Ses auteurs estiment, dans ce sens, que deux facteurs seraient les «causes de fond» de cette insuffisance de croissance. D’abord, la «sous-industrialisation dépendante» qu’ils décrivent comme juxtaposition d’activités distinctes au lieu d’un tissu industriel, avec une part importante d’entreprises faisant simplement de la sous-traitance et une part faible de sociétés faisant de la R&D. Il s’agit aussi du «poids encore élevé du monde de production domestique», qui fait que la progression de la demande intérieure est satisfaite par l’importation.
L’étude avance des propositions concrètes qui «doivent être comprises comme des compromis pragmatistes dont le socle commun est la recherche d’un développement humain et soutenable pour le Maroc». Ainsi, pour le moyen terme, elle propose d’«infléchir les accords de libre-échange déjà conclus dans le sens d’accords de co-développement».
«Puisque le co-développement est tout sauf le protectionnisme, cet infléchissement ne consiste pas à rétablir des protections (des droits de douane) pour des produits sensibles, mais à mettre en relation les importations et les IDE en provenance du pays (ou de l’Union de pays) avec lequel l’accord a été conclu par le passé avec le développement visé par le Maroc.»
Les trois auteurs proposent aussi de «conclure de nouveaux accords qui intègrent la préoccupation du co-développement avec des pays "en développement", tout particulièrement des pays africains qui entendent s’engager en ce sens».

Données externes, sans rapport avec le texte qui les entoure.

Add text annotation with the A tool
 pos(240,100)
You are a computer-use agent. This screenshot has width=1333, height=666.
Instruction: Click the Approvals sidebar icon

Ils suggèrent également d’«instituer des accords État-branche pour la reconquête du marché intérieur via une nouvelle problématique de la qualification technique des produits». «Il s’agit de passer d’un contexte où les représentants des branches sont principalement préoccupés d’obtenir des "aides" de l’Etat à une logique "gagnant-gagnant"», ajoutent-ils. Dans ce sens, «l’enjeu principal est la capacité de la branche à satisfaire la demande intérieure en résistant bien à la pénétration des importations plutôt que celle d’exporter».
L’étude suggère que ces accords-cadres soient un bon «point de passage» pour résoudre le problème de la formation professionnelle et améliorer la productivité. A long terme, les experts proposent que le Maroc retienne un autre modèle pour son «développement-modernisation».